While this reduction in size is impressive, an important thing to note is that it still does not beat gzip compression. If you put every star name into a newline-separated text file, it’s about 66 MB, but if you gzip it, the resulting file is also 12 MB!

So what is the point if it’s going to be the same size over the wire regardless? Well, the point is the unpacked size. We’ve managed to get equal or faster autocomplete⁴ with a fraction of the memory usage. 66 MB vs. 16 MB matters a lot when memory is already constrained by eg. running Elite Dangerous at the same time. Also, if I were to double the number of stars, the plaintext size would also double in size while the trie would scale much slower.

This project took a large part of my winter break to complete, but it was really fun. The whole process was basically just making a file smaller by using more and more elaborate data structures and optimizations. I got to learn about succinct data structures, which are really cool. I hope that you learnt something too while reading this :)

You can find the final trie implementation on GitHub here, with around 1200 lines of code.

I have thought about cleaning it up and turning it into an NPM library and/or Rust crate. It would have a CLI tool which builds the trie file based on the given data and a WASM module which provides functions like suggest(prefix) based on that trie.

AI usage disclaimer #

This post was entirely human-written by me. Gemini 3 and Claude Sonnet 4.5 were used in writing the code.

Appendix #

DAWGs and FSTs #

Before switching to the succinct method, we started experimented with lots of ways to reduce the number of nodes. One idea was to share not only the prefixes, but also the suffixes.

           ┌────┐    ┌───┐                   ┌────┐    ┌───┐
         ┌▶│TEXT├───▶│ING│                 ┌▶│TEXT├─┬─▶│ING│
         │ └────┘    └───┘                 │ └────┘ │  └───┘
┌──────┐ │                        ┌──────┐ │        │       
│ Root │─┤           ┌───┐  ━━━━▶ │ Root │─┤        │       
└──────┘ │ ┌────┐ ┌─▶│ING│        └──────┘ │ ┌────┐ │       
         └▶│DRIV│─┤  └───┘                 └▶│DRIV│─┤       
           └────┘ │  ┌───┐                   └────┘ │  ┌───┐
                  └─▶│ E │                          └─▶│ E │
                     └───┘                             └───┘

Here, the “ING” in “TEXTING” and “DRIVING” can be shared. This can be generalized from single nodes to entire subtrees. Rasmus implemented this using a rolling hash for sub-tree equality, and managed to massively reduce the number of nodes, bringing the size down to 25 MB from 41 MB initially!

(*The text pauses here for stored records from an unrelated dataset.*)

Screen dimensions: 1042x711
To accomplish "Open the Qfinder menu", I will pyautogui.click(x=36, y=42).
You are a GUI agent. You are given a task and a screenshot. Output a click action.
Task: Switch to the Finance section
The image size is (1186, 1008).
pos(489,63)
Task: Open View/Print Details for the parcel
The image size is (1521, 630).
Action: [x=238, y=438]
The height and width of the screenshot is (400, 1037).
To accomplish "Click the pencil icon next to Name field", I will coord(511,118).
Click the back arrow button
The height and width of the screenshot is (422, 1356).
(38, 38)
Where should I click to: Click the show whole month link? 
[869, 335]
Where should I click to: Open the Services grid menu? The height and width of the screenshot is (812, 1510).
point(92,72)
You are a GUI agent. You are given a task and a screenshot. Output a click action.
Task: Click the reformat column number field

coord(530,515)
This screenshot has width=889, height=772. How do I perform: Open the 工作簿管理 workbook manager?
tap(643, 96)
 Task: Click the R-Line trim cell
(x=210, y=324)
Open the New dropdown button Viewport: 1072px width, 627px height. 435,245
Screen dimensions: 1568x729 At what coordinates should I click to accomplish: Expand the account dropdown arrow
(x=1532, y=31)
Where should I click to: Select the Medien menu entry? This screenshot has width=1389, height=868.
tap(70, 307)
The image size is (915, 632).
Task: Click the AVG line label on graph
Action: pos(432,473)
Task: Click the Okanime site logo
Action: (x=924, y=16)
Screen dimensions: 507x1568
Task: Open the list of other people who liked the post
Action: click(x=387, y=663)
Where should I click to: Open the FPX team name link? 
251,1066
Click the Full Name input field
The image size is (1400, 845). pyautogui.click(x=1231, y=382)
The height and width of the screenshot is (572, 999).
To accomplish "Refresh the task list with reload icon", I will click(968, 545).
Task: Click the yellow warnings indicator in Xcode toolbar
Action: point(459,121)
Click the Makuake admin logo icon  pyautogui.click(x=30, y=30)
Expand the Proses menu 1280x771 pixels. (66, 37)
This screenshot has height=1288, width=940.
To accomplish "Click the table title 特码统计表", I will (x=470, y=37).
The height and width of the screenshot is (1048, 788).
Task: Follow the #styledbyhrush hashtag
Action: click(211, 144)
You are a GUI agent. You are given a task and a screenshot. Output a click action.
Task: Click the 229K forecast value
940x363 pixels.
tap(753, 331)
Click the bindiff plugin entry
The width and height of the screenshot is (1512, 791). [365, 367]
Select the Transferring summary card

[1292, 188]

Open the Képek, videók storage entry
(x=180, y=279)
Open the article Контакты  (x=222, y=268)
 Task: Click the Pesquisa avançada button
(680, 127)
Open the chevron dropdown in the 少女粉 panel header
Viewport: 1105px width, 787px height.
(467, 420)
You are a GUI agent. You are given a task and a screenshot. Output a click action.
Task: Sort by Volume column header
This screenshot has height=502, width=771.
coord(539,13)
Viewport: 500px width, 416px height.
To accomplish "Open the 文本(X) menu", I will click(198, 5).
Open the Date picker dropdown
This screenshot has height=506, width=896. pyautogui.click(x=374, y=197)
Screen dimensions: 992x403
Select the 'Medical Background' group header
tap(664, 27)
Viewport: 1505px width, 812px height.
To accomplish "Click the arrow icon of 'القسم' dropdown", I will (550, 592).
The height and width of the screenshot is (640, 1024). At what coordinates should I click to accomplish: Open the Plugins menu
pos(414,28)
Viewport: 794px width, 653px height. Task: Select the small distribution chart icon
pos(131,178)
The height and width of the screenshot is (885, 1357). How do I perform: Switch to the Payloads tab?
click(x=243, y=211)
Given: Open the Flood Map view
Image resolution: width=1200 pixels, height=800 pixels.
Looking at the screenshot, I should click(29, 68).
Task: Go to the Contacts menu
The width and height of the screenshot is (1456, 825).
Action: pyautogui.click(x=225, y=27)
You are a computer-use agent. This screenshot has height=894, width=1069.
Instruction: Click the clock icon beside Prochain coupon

After doing a bit of research, we found out that this type of data structure has a name: the directed acyclic word graph, DAWG for short.

The difference from a DAWG and a trie is that tries are tree structures and DAWGs are not. Every child node in a tree structure has exactly one parent, which enables computing the full path from a given node to the root (reverse lookup). This is not possible with DAWGs because a child node may have multiple parents. The route from a given node to the root might be ambiguous. This is the reason why we couldn’t continue with DAWGs and had to revert back to using a trie.

A great thing about DAWGs is that they can be efficiently encoded as a “finite-state transducer”. There is a very good Rust crate that implements FSTs, called fst. It allows for some extreme compression on multi-gigabyte datasets, but for it’s not optimized for small datasets such as ours.

MARISA trie #

Space-efficient tries are not a completely unexplored field. The state of the art in trie seems to be the MARISA trie. It uses the same LOUDS construction, but it also stores the multi-byte labels recursively within another trie. A MARISA trie with the same star data is also 16 MB in size. It’s an impressive size for a general trie structure, and I am pretty confident that it trie could be made even smaller with some case-specific optimizations.

The reason why I didn’t end up using it is because it’s implemented as a C++ library, and therefore doesn’t integrate well into my Rust WASM pipeline. Also, it was a lot of fun to write our own trie implementation and how small we can make it!